Gentry lui lança son sourire crispé de dément.

— T’y connais rien, dit la Ruse. Tu passes toute ta putain d’existence à essayer de deviner quelle forme a le cyberspace, mec, et il a sans doute pas de forme du tout, et de toute façon, qu’est-ce qu’on en a à foutre ?

Il n’y avait rien d’aléatoire dans le Juge et les autres créations. Le processus en revanche l’était, aléatoire, même si les résultats devaient se conformer à quelque nécessité intérieure qu’il était incapable de d’appréhender directement.

— Allez, viens, dit Gentry.

La Ruse resta planté où il était, fixant les yeux pâles de Gentry, rendus gris par cet éclairage, fixant ce visage crispé. Et d’abord, pourquoi s’était-il fourré avec ce type ?

Parce qu’on avait besoin de compagnie, sur la Solitude. Pas simplement pour l’électricité ; toute cette histoire de propriétaire n’était en vérité que du flan. Non, il supposa que c’était avant tout par besoin de compagnie. L’Oiseau ne valait rien, question conversation, vu qu’il n’y avait pas grand-chose qui l’intéressait et que tout ce qu’il pouvait raconter n’était qu’un tissu de sornettes. Et même si Gentry ne l’avait jamais admis, la Ruse avait comme l’impression qu’il était quand même au courant de certains trucs.

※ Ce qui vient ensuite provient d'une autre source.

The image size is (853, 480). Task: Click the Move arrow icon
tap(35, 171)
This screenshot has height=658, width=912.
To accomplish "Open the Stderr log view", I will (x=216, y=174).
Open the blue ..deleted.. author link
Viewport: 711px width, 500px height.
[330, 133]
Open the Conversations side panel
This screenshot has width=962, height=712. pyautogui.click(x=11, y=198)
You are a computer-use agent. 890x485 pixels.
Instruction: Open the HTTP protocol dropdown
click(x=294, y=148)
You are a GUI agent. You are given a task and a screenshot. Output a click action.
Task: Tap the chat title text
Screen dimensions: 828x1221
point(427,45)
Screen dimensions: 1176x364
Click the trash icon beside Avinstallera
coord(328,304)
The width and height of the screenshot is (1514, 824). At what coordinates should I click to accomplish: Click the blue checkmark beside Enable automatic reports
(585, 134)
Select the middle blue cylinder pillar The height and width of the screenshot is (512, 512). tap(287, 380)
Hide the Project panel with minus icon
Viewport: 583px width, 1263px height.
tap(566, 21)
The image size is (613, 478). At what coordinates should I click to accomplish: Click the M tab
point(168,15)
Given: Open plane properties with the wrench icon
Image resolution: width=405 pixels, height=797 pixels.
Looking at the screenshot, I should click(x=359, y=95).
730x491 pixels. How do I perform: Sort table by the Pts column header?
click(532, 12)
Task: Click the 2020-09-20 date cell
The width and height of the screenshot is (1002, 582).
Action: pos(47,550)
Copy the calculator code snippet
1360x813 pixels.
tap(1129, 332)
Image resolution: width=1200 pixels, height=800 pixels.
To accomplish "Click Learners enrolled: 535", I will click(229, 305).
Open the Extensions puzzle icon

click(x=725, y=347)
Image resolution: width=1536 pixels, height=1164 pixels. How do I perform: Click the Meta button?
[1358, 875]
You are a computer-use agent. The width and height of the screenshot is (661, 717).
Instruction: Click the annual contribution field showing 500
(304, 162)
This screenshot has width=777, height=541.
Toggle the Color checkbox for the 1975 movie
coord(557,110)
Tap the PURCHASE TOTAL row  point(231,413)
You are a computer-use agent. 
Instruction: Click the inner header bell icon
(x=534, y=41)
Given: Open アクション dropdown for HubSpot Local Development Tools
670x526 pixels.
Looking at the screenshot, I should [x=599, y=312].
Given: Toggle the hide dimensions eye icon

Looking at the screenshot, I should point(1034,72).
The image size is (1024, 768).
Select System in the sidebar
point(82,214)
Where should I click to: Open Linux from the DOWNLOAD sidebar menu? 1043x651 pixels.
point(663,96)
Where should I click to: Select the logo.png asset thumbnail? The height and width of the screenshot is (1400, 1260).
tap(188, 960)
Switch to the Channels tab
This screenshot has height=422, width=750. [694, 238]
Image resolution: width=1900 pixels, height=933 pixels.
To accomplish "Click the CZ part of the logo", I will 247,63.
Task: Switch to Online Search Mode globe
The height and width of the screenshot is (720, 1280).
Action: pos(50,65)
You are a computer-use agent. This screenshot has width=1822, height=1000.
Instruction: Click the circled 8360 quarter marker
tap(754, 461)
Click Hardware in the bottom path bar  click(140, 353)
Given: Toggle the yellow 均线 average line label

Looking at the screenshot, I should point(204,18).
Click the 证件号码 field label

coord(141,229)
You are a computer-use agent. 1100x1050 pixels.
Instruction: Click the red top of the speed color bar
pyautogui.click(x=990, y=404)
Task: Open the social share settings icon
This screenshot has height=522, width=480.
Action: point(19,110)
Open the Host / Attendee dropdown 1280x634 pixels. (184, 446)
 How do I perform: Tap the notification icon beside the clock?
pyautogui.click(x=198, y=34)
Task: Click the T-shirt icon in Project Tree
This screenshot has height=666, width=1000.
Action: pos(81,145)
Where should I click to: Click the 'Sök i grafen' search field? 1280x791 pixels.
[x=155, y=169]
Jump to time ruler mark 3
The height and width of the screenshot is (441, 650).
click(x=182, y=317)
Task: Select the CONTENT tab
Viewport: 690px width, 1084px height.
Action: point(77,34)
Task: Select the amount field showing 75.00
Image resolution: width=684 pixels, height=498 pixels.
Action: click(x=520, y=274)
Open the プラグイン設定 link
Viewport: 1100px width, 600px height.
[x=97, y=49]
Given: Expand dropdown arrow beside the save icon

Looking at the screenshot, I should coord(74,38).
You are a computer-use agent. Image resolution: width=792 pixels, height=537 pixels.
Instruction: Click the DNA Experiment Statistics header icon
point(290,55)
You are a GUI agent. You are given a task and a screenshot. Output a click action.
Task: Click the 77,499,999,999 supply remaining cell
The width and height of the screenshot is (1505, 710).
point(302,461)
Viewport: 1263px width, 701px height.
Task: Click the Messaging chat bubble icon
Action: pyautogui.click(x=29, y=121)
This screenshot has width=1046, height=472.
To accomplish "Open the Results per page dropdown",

— Ouais, dit la Ruse en se relevant, allons-y.


Le tunnel se repliait sur lui-même comme un boyau. La section au sol de mosaïque était loin derrière eux à présent, perdue derrière Dieu sait combien de virages et de courtes volées de marches qui montaient ou descendaient. La Ruse essayait toujours d’imaginer un édifice qui eût des entrailles pareilles, mais il en était incapable. Gentry marchait à grands pas, les sourcils froncés, en se mordillant les lèvres. La Ruse avait l’impression que l’air s’était encore alourdi. Au sommet d’un nouvel escalier, ils débouchèrent sur un passage rectiligne qui s’étrécissait jusqu’à un point au loin, dans l’une et l’autre direction. Le boyau était plus large que dans les passages sinueux, et le sol en était moelleux. Une accumulation de petits tapis, apparemment déroulés par centaines en couches successives sur le béton, le tapissait. Chaque carpette possédait son motif et ses couleurs propres, avec quantité de bleus et de rouges mais toutes arboraient les mêmes motifs triangulaires ou en losange. Une forte odeur de poussière semblait s’en dégager, ils avaient l’air si vieux. Ceux du dessus, près du centre du passage, étaient usés jusqu’à la corde, par plaques. Ils formaient une piste, comme si quelqu’un les avait arpentés des années durant. Au plafond, certains tubes du bandeau lumineux étaient éteints, d’autres palpitaient faiblement.

— Par où on prend ? demanda la Ruse.

Gentry regardait vers le bout du passage, en triturant sa grosse lèvre inférieure entre le pouce et l’index.

— Par ici.

— Pourquoi ça ?

— Parce que ça n’a aucune importance.

Marcher sur ces tapis fatiguait la Ruse. Il était obligé de faire attention à ne pas glisser les orteils dans l’un des trous causés par l’usure. À un moment, il marcha sur une dalle de verre tombée du bandeau lumineux. À intervalles réguliers, maintenant, ils dépassaient des sections de mur où l’on avait apparemment scellé d’anciens portails en rajoutant du béton. À ces endroits, la paroi était nue, elle avait toujours la même forme en arche mais coulée dans un béton un peu plus pâle et avec une structure légèrement différente.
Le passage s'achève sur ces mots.